Guess what happens when Washington gridlock, aging infrastructure and warped national priorities intersect?

Things don’t get built, or repaired. Like bridges — a crucial component of the national transportation system. The Los Angeles Times reports Tuesday that at least 8,000 spans across the country are “structurally deficient,” yet countless motorists cross them every day. “These bridges will all eventually fall down,” construction attorney Barry LePatner told the Times.

America’s roads and bridges have been eroding for decades, but the deeper they fall into disrepair, the less money there is to fix them. First, the recession crippled local budgets, cutting the money available for transportation projects. As states began to recover, the federal government adopted its own mandatory budget cuts via sequestration. Then last month, the federal legislation that annually funds transportation projects across the country hit a roadblock of Republican opposition that throttled multibillion-dollar transportation bills in the House and Senate.
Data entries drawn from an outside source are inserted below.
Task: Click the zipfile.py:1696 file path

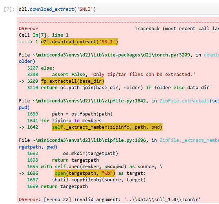Action: tap(82, 140)

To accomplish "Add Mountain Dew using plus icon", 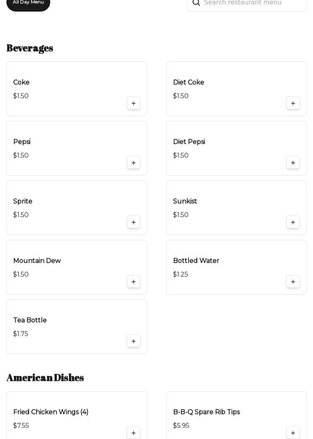I will (134, 282).
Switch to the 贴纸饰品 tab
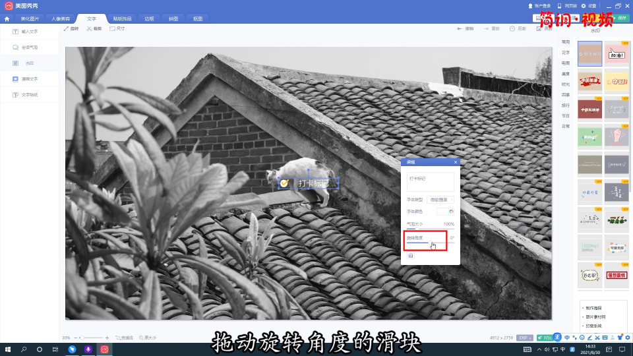The height and width of the screenshot is (356, 633). [x=121, y=19]
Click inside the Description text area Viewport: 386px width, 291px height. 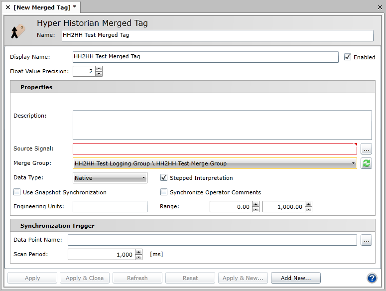222,125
The new political deadlock in Washington, D.C., comes as the Federal Highway Administration estimates that bridge and road repair needs have escalated to $20.5 billion a year.
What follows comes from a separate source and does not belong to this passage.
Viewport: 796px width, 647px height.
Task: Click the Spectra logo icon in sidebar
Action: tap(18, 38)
This isn’t a “what if” scenario. Bridges have failed in recent years in Minnesota, killing 13 people, and in Washington state, severing a crucial trade and transportation link to Canada. The Tappan Zee Bridge in New York, a key link in the interstate system in that region, is on the deficient list.

Repairing and upgrading the bridges get more difficult and more expensive the longer the work is delayed. But there’s more than public safety at issue. Imagine what the infusion of billions of dollars a year would do for local economies, putting a variety of people, such as engineers and concrete pourers, to work.

—Posted by Scott Martelle.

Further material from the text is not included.